What is a Company Share Option Plan (CSOP)?
A CSOP is an option based employee share scheme. An employee is granted a CSOP option to acquire shares in the employing company (or its parent company) for a set ‘exercise price’. The exercise of the option can be subject to time-based vesting and/or meeting objective performance conditions.
Advantages of CSOPs
- Aligns the interests of the employee with the shareholders.
- No complication of creating a minority interest or voting conflicts if the option is only exercisable on an exit (see below).
- Employers can attract executives who are key to the business (but whose salary expectations are more than the employer can afford in salary terms) with the promise of equity in the company (subject to performance targets).
- Low risk for employers, if the employee doesn’t meet the performance targets set they won’t receive any shares. Conversely rewards employees’ tax efficiently if they do meet performance conditions.
- No risk to employee - if the value per share sinks below the exercise price then they can walk away with no cost or tax consequences. Compare this with a share the employee might have been invited to purchase which decreases in value.
- If there are reasons why Enterprise Management Incentive (EMI) options (which are more flexible and straight forward to administer than CSOP options) cannot be used, CSOP options are a tax efficient substitute.
The tax benefits of CSOPs
Provided the legislative requirements are met:
- there will be no tax on the grant of a CSOP option
- there is no income tax liability on the exercise of the CSOP option provided that the date of exercise is at least three years and no more than ten years after the option grant date
- there is no income tax liability if the option holder has died or left employment for certain reasons including disability, injury and redundancy within three years of the option grant date
- on disposal, Capital Gains Tax (CGT) would apply after the deduction of any unused portion of the current CGT annual allowance and entrepreneur’s relief might be available (if the holding meets the relevant conditions).
Relevant statutory conditions
- In order to qualify for CSOP purposes both the company and the participant have to meet certain statutory criteria.
- There is an individual limit on the unrestricted market value per individual participant of £30,000. This value is calculated at the time of grant.
What kind of incentive are CSOPs?
An option is an indirect form of employee share incentive meaning that the employees who are granted CSOP options will not directly own any shares until the option is exercised.
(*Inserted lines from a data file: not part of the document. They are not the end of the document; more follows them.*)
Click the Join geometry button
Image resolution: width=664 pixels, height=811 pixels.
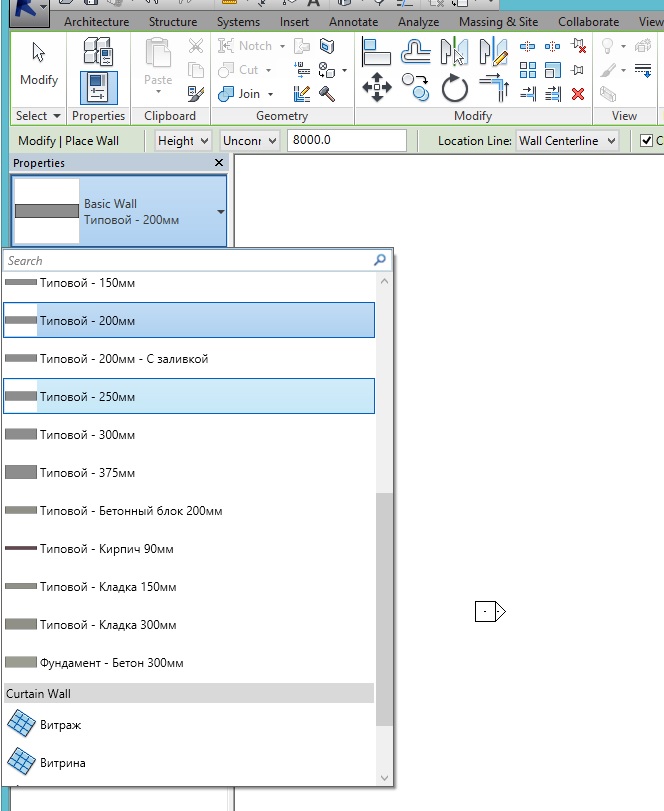[249, 94]
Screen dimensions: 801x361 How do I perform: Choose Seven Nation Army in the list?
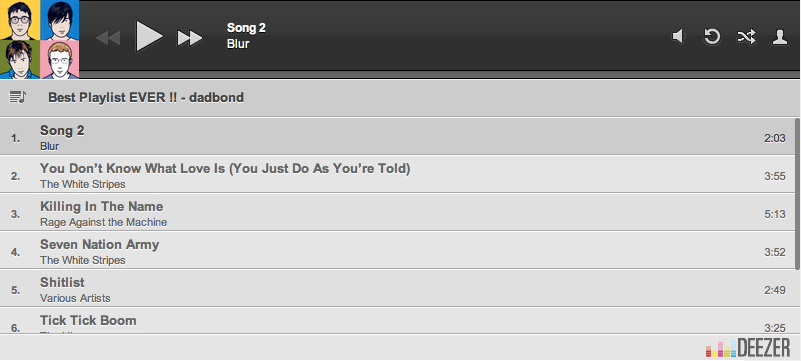point(397,251)
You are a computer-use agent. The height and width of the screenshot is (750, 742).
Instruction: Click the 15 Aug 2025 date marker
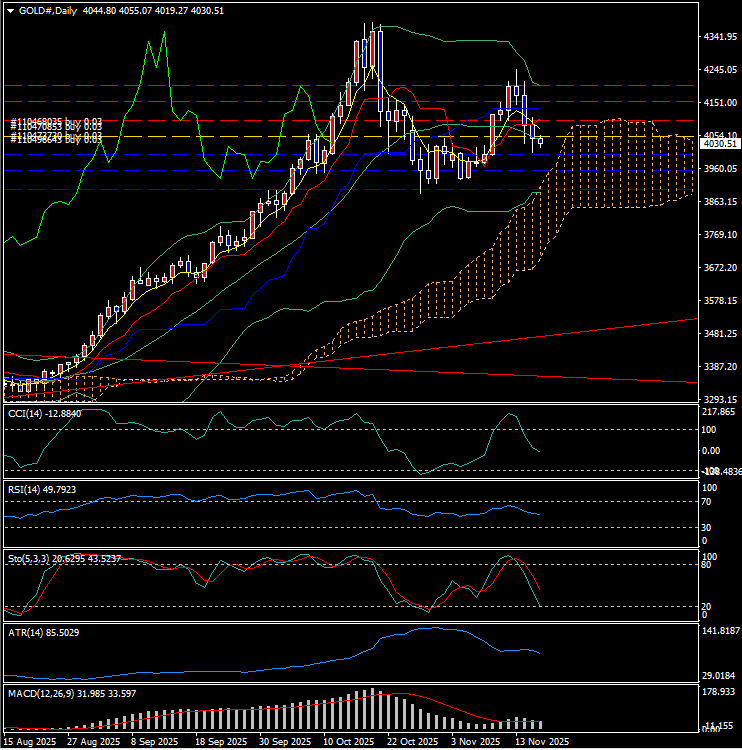click(x=27, y=742)
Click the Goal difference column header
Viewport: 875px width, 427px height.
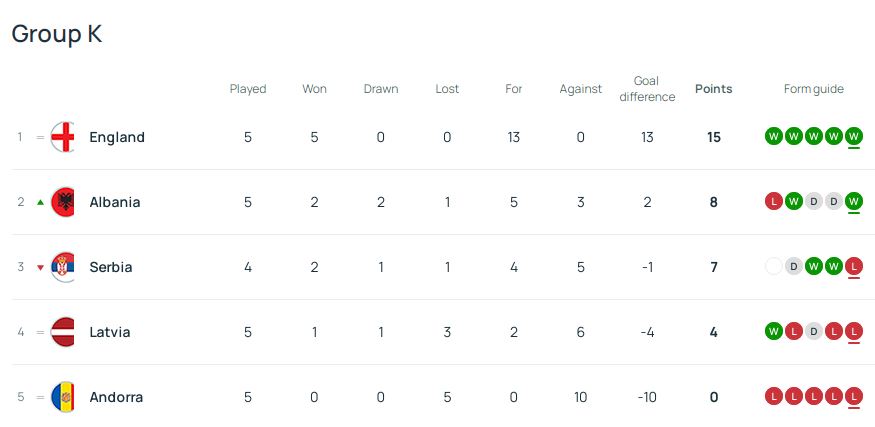click(x=647, y=89)
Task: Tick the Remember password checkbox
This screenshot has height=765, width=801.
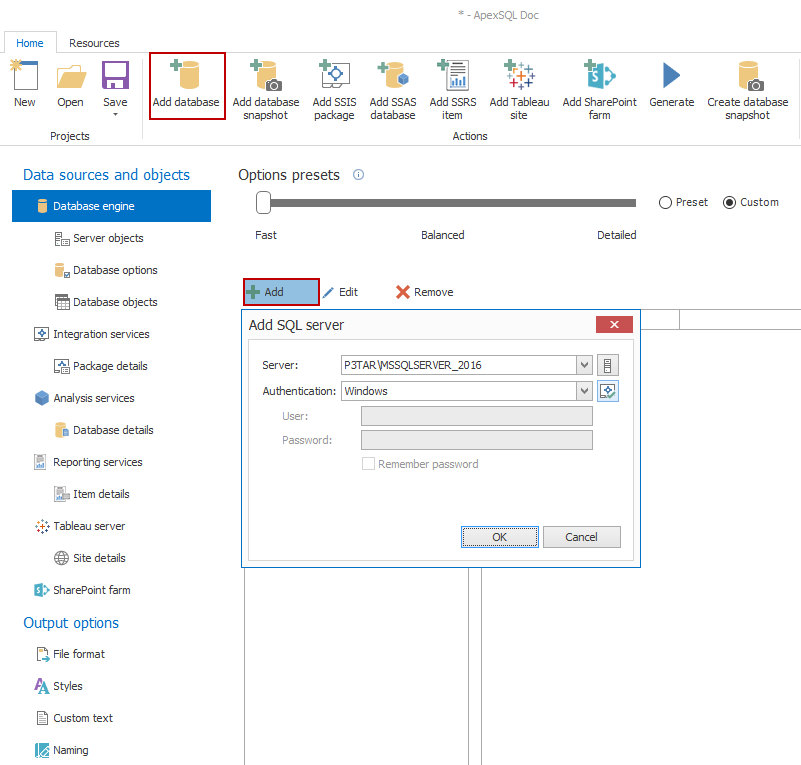Action: pos(368,464)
Typically options are not exercised until an ‘exit event’ such as a change of control in shareholders, a sale of the business and assets or a floatation meaning that the employee will only become a shareholder for a moment in time immediately before the exit before selling their shares onward.
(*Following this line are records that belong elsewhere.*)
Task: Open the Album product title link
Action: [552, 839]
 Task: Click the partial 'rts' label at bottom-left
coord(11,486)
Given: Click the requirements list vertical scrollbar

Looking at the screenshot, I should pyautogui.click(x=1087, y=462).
However, if an employee might become a shareholder otherwise than on an exit, employers will want to consider the following:
- whether a new class of shares should be created and used
- what should happen if the employee ceases to be employed; should they be allowed to keep or be required to sell the shares they own
- whether a shareholder’s agreement is needed and if the existing articles of association are fit for purpose given the possibility that an employee will become a shareholder.